Puede haber diferentes ideas respecto de cómo gobernarse, de cómo han de relacionarse un pueblo y su gobierno, etc. Los sistemas también pueden coexistir y lo que se produce no es necesariamente un “choque”. No es que en los lugares donde no hay democracia no haya una voluntad en ese sentido. Depende de cada contexto, e incluso en lugares como Afganistán vimos cuánta desesperación ha habido respecto de la llegada de otro régimen. No podemos concluir, entonces, que hay una cultura incompatible con la democracia: quizá han faltado algunas condiciones, pero no es que se rechace la idea de democracia.
¿Qué limitaciones o qué cegueras ve en el ánimo occidental de democratizar otras regiones?
La democracia es un sistema complejo, con muchas condiciones e instituciones de apoyo, con un sistema de derechos y libertades. Nunca será fácil democratizar un país mediante presiones internacionales, especialmente militares, a menos que haya un Estado que funcione y un apoyo local a la democracia, de abajo hacia arriba. El problema, especialmente con los esfuerzos de democratización en lugares como Afganistán, es que no tienen en cuenta las condiciones locales y pretenden instalar rápidamente un régimen democrático que en el mundo occidental tardó siglos en desarrollarse y madurar. También hay que añadir el problema de que la democratización no era el objetivo de estas misiones, sino que se añadió más tarde.
A propósito del caso afgano, ¿cómo ve la evolución de la cobertura y el tratamiento mediático del mundo musulmán?
El islam es una religión con una tradición rica y diversa. Me preocupa que parte de la narrativa sea demasiado simplista y asuma intereses y cultura homogéneos por parte de las naciones musulmanas, cuando en realidad existe una gran diversidad y diferentes grados de apertura y de democracia. Un ejemplo es la narrativa sobre el islam y el género. Hay una preocupación muy legítima sobre lo que les ocurrirá a las mujeres bajo el régimen talibán debido a su estricta adhesión a la sharia, y comparto esa preocupación. Pero con frecuencia los medios se apresuran a ver a las mujeres sólo en el papel de víctimas y oprimidas en el mundo musulmán, y eso no es una representación fiel de la realidad. Hay movimientos feministas fuertes y articulados, hay luchadoras, políticas y empresarias en países predominantemente musulmanes, y la narrativa de “la mujer oprimida” invisibiliza los diferentes roles que asumen las musulmanas.
Hace 10 años, el fenómeno de la Primavera Árabe despertó un entusiasmo global. ¿Qué puede decirse hoy?
Lamentablemente, salvo quizá en Túnez, no ha avanzado.

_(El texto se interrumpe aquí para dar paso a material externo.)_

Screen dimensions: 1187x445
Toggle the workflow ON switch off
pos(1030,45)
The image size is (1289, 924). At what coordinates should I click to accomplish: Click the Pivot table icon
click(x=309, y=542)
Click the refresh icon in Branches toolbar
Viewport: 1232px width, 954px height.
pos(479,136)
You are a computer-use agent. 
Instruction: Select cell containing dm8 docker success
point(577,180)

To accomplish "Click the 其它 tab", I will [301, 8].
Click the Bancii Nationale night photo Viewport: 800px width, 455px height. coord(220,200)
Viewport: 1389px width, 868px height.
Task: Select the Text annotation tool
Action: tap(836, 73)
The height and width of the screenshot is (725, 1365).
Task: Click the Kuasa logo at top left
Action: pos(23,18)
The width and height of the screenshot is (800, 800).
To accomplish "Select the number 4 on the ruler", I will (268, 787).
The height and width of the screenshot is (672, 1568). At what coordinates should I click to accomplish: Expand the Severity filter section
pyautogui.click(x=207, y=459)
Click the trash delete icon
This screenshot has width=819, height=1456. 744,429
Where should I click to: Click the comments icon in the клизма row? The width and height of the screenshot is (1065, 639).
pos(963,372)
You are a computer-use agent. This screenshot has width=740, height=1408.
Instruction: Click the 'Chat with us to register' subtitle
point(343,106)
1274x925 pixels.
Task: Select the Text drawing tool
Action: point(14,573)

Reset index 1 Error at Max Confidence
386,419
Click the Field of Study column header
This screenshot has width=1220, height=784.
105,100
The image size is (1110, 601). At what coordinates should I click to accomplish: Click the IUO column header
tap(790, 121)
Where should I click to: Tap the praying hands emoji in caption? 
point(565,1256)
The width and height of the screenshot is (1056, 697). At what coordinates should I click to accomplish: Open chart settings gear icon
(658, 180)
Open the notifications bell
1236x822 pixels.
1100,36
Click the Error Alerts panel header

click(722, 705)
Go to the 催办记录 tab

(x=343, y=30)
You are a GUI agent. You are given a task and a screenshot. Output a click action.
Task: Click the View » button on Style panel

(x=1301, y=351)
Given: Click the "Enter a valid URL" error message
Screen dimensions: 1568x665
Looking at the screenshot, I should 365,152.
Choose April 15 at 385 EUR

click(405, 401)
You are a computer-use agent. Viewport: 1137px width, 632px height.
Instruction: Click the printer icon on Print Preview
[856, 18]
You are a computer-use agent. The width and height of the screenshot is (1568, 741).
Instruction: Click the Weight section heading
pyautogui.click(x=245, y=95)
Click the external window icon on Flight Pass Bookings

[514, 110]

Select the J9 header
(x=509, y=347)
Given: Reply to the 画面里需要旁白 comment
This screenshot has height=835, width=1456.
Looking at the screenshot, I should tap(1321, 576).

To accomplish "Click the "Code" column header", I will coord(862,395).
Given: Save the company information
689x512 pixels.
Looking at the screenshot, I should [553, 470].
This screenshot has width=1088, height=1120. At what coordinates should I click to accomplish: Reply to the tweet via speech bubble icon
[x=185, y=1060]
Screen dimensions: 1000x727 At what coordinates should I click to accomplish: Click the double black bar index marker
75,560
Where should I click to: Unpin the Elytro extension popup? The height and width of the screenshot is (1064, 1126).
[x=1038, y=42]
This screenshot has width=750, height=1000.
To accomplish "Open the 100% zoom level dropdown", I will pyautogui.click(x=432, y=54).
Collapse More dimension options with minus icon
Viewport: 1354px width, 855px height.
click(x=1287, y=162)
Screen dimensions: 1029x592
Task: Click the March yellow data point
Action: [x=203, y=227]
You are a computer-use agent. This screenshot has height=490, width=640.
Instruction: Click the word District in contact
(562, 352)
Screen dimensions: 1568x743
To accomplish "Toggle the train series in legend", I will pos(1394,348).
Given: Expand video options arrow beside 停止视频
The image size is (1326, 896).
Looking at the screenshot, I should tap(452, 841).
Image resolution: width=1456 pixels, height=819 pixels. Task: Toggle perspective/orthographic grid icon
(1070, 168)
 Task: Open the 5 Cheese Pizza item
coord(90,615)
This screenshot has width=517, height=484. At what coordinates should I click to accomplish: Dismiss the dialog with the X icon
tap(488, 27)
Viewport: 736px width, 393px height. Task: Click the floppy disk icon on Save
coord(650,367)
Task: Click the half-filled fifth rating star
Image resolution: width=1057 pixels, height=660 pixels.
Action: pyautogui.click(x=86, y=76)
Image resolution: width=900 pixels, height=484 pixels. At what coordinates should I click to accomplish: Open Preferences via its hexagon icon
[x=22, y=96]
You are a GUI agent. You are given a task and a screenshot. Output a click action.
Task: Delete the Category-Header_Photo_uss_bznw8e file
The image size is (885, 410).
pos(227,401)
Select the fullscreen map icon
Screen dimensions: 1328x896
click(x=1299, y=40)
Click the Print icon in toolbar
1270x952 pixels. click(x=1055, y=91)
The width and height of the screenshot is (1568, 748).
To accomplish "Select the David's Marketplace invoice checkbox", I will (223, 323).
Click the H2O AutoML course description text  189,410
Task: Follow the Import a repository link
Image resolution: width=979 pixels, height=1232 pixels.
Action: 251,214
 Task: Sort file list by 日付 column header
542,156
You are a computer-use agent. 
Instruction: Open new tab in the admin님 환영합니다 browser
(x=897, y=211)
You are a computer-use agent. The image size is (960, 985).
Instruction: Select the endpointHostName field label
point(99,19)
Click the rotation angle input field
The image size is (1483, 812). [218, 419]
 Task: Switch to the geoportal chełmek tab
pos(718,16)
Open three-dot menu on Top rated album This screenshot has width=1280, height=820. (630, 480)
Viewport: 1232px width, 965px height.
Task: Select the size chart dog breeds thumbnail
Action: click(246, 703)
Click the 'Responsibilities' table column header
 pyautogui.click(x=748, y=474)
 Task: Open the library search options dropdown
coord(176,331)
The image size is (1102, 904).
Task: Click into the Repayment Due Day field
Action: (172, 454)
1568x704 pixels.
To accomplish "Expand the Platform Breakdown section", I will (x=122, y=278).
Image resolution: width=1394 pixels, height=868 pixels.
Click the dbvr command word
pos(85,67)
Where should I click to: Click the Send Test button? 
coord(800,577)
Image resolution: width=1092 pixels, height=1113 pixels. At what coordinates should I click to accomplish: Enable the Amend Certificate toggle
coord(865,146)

Si no hay una demanda popular pro-democracia, o de erradicación de la corrupción, ninguna intervención extranjera va a funcionar. Y a veces, incluso cuando hay esa demanda, no funciona. En este caso, la presión internacional no se dio de manera que vulnerara la soberanía o la voluntad de los países. Hubo apoyo, eso sí, a organizaciones civiles, y me parece que eso es lo que hay que hacer.